Nezha Lahrichi : «Le défi est de passer d’une idée force à un programme d’action»

Nezha Lahrichi : «Le défi est de passer d’une idée force à un programme d’action»

ALM : Comment se présentent les résultats 2011 du CNCE?
Nezha Lahrichi : Dans son rapport, le CNCE a mis en lumière une situation assez inquiétante, où la fragilité de l’équilibre du commerce extérieur résulte plus de la progression soutenue des importations que des faibles performances à l’exportation. Dans ce sens, le déficit du commerce extérieur n’a cessé de se creuser. Aussi, en 2011, le déficit des biens a atteint 185 milliards de dirhams, celui des biens et services 116 milliards de dirhams et l’excédant du commerce des services et les transferts des MRE n’arrivent plus à le couvrir. La capacité d’absorption de ce déficit par ces deux excédents qui était de 171% en 2001 est tombée à 63% en 2011, à l’heure même où le trend des exportations marocaines de biens et services est ascendant avec un rattrapage du rythme de croissance des pays concurrents pour les exportations de biens.

Quelle lecture faites-vous du déficit commercial au Maroc?
Globalement, le déficit commercial s’explique essentiellement par trois effets. D’abord, par un fort contenu en importations de la croissance économique, à savoir, 85% des produits importés sont incompressibles et les prix des produits dominants sont en augmentation (Energie et matières premières). Ensuite, par un effet de soutien des prix importés qui ne stimule pas une rationalisation de la consommation.

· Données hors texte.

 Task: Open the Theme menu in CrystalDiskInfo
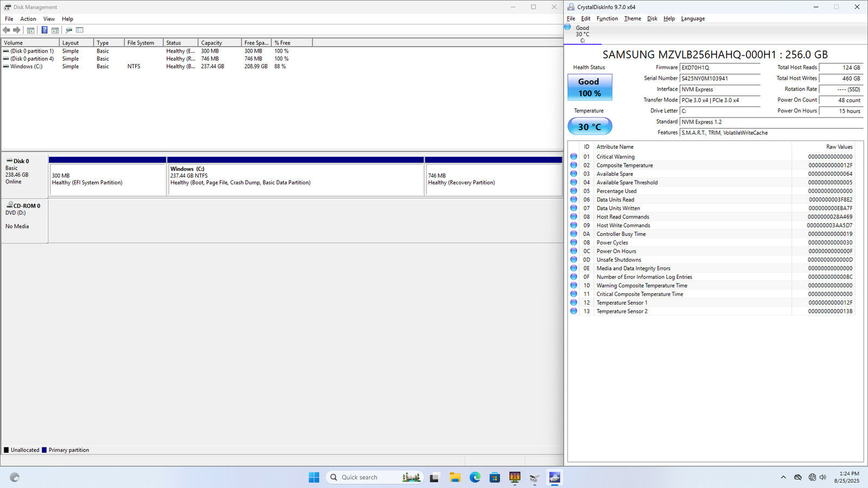click(632, 18)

Et enfin, par l’effet «marges préférentielles» dans le cadre des ALE.

Quels sont, selon vous, les moyens pour y palier?
La dépendance du système productif à l’égard d’intrants importés pose la question de la diversification productive en mesure de favoriser l’intégration du tissu industriel, aussi, l’analyse des biens d’équipement et des consommations intermédiaires mérite d’être approfondie pour évaluer le potentiel de substitution par des produits fabriqués localement dans des conditions compétitives. Sur un autre niveau, les axes de la politique économique se renouvellent en fonction des conjonctures nationales, régionales et internationales, ainsi, l’intégration maghrébine est une chance pour construire un système productif, régional intégré et compétitif. Le défi est, donc, de passer d’une idée force à un programme d’action.

L’adoption de l’accord agricole Maroc-UE sera t-il en faveur de l’atténuation de ce déficit?
Bien sûr que cet accord va énormément contribuer et aider à atténuer le déficit commercial. Cela coule de source, cet accord est une vraie aubaine pour les exportateurs marocains.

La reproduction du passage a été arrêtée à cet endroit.